1 Kommentar zu „Zweimal 1967, zweimal ostdeutscher Geburtsort! Aber Null Übereinstimmung!“
Ich – Ossi, Jahrgang 54 – habe nach einigem Zögern das Buch von Dirk Oschmann gekauft und gelesen. Zögern deshalb, weil die Fakten schon vielfach veröffentlicht und hinlänglich bekannt sind. Natürlich weiß ich, wer die relavanten Leitungspositionen im Osten überwiegend besetzt, weiß von Seilschaften, Nichtanerkannung von Leistungen, usw.
Aber ganz so einfach ist das heute nicht mehr. „Null Übereinstimmung“ kann ich nicht unterschreiben.
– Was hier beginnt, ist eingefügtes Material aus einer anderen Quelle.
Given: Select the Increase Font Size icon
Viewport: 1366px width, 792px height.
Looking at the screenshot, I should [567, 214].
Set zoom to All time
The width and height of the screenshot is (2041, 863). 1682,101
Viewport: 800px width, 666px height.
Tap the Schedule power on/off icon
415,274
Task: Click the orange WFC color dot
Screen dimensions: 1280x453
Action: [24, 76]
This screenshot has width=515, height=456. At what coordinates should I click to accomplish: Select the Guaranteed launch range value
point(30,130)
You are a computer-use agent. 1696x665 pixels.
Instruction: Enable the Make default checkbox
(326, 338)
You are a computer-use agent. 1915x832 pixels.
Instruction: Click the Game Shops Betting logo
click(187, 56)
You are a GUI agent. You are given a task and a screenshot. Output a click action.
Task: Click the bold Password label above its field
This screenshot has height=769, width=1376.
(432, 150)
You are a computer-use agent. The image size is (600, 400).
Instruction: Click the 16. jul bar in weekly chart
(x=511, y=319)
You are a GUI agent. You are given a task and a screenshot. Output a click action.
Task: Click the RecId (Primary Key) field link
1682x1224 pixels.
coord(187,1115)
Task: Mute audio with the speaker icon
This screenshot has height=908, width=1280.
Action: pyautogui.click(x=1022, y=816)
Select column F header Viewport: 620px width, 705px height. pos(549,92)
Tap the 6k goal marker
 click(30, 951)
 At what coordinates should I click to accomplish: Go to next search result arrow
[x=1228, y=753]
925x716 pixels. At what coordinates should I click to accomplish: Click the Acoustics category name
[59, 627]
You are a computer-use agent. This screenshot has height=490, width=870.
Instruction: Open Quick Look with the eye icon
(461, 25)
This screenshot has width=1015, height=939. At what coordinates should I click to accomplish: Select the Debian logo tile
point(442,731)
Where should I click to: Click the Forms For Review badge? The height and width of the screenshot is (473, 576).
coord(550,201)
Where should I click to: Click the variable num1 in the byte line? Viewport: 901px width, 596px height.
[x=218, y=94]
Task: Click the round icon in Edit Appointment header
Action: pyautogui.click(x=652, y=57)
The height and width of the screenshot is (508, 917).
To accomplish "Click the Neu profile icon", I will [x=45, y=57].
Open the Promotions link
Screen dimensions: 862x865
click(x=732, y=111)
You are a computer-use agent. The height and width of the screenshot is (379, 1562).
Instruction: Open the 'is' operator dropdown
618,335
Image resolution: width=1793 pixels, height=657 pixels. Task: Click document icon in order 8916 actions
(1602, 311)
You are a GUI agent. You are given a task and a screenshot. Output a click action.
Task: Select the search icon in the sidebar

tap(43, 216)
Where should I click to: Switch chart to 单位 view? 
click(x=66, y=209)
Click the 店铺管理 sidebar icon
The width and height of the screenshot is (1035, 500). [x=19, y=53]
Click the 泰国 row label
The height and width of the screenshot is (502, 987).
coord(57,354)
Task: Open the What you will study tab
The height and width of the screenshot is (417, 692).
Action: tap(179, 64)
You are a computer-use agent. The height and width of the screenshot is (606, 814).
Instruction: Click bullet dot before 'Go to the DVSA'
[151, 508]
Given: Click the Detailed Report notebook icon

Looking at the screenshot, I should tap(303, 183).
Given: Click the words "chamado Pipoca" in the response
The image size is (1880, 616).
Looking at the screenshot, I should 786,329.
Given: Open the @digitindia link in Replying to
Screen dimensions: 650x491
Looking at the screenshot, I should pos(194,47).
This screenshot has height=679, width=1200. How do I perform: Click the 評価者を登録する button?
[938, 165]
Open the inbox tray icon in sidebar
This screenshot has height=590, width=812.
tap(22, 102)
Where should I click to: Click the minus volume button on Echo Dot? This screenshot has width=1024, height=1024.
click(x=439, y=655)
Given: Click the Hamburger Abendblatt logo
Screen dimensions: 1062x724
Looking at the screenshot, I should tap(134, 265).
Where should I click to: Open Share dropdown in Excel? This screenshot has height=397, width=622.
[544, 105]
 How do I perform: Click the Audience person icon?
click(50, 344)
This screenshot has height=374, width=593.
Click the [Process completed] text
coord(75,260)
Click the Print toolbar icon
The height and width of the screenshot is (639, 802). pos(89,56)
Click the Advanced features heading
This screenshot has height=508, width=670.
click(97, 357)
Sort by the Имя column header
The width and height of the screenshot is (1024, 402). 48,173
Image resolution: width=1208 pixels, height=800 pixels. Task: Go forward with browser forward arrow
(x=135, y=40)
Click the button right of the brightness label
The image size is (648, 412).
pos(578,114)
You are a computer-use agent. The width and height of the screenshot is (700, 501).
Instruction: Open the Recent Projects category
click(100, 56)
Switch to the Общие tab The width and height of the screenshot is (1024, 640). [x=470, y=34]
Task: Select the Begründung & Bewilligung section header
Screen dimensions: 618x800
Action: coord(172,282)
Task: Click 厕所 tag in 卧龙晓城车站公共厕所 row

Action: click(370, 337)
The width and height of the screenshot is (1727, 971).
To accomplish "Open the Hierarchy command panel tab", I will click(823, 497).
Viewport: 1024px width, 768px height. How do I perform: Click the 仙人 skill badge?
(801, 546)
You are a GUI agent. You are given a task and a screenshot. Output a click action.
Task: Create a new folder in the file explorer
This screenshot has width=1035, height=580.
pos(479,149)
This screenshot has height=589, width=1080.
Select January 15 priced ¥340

Ich meine, Herr Kowalczuk hat Recht, wenn er den aggressiven Ton moniert. Uns Sechzigjährigen kommen die o.g. Fakten recht schnell über die Lippen. Aber ich habe das Buch meinen Kindern, Schwiegerkindern und einigen Nichten und Neffen zum Lesen gegeben, mindestens haben wir darüber gesprochen. Ausnahmslos hat keiner die in der Rezension erwähnten Bücher gelesen, das Problem spielt in ihrem täglichen Leben keine Rolle. Die genannten Verwandten sind überwiegend knapp über 40, haben Leitungsfuktionen im Senat und im Bildungswesen, sind Professor, Sportmanager und ähnliches. Und dass ostdeutsche Männer keine westdeutschen Frauen heiraten, kann ich für meine Familie auch nicht bestätigen. Repräsentativ ist das alles sicher nicht, aber die absolute Ausnahme auch nicht. Jedenfalls hat die Beschäftigung mit dem Buch von Dirk Oschmann eher Kopfschütteln hervorgerufen. Denen ist heute egal, woher ihr Chef kommt, wenn sie nicht selbst Chef sind. Sie sehen sich nicht als blindes Huhn und „Defensive, Duldung, Demut, Dankbarkeit“ würden sie weit von sich weisen.
Trotzdem vielen Dank für die tolle Rezension. Unter dem Strich denke ich aber schon, dass sich die Sichtweise der heute Vierzigjährigen (und jünger) von der unseren deutlich unterscheidet.